Pull out each line of the items below that contains the string "navigation". Case counts.
--- START ---
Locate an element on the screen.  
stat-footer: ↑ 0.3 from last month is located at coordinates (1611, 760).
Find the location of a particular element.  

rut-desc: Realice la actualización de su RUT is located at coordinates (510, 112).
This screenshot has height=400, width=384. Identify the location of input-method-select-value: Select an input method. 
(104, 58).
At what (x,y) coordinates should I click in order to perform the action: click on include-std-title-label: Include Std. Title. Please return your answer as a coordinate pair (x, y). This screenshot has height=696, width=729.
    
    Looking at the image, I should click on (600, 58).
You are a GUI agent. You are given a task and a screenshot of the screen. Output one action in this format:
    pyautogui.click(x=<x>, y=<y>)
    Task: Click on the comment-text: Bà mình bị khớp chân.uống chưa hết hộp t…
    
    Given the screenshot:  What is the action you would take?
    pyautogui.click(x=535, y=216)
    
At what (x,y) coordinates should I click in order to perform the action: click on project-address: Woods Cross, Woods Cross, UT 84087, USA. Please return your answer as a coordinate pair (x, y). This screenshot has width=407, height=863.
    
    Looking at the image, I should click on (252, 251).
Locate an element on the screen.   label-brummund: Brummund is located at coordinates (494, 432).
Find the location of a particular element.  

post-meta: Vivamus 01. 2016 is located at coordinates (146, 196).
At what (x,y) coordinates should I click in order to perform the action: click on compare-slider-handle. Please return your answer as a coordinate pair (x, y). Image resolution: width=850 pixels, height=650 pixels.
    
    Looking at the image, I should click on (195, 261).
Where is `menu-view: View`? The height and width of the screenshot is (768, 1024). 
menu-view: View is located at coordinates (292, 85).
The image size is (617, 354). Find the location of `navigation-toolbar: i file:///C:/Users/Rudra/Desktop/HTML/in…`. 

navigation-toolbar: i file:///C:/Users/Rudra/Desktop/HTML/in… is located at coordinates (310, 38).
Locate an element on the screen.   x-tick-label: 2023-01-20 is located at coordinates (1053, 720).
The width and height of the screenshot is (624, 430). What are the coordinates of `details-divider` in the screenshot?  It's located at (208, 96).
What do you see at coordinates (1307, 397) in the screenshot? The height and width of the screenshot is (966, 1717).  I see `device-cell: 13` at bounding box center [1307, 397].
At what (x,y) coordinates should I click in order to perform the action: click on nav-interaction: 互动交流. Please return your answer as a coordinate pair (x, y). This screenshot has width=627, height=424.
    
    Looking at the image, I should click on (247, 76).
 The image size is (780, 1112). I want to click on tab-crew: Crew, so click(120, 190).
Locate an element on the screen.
--- END ---
Task answer »
The image size is (617, 354). Find the location of `navigation-toolbar: i file:///C:/Users/Rudra/Desktop/HTML/in…`. 
navigation-toolbar: i file:///C:/Users/Rudra/Desktop/HTML/in… is located at coordinates (310, 38).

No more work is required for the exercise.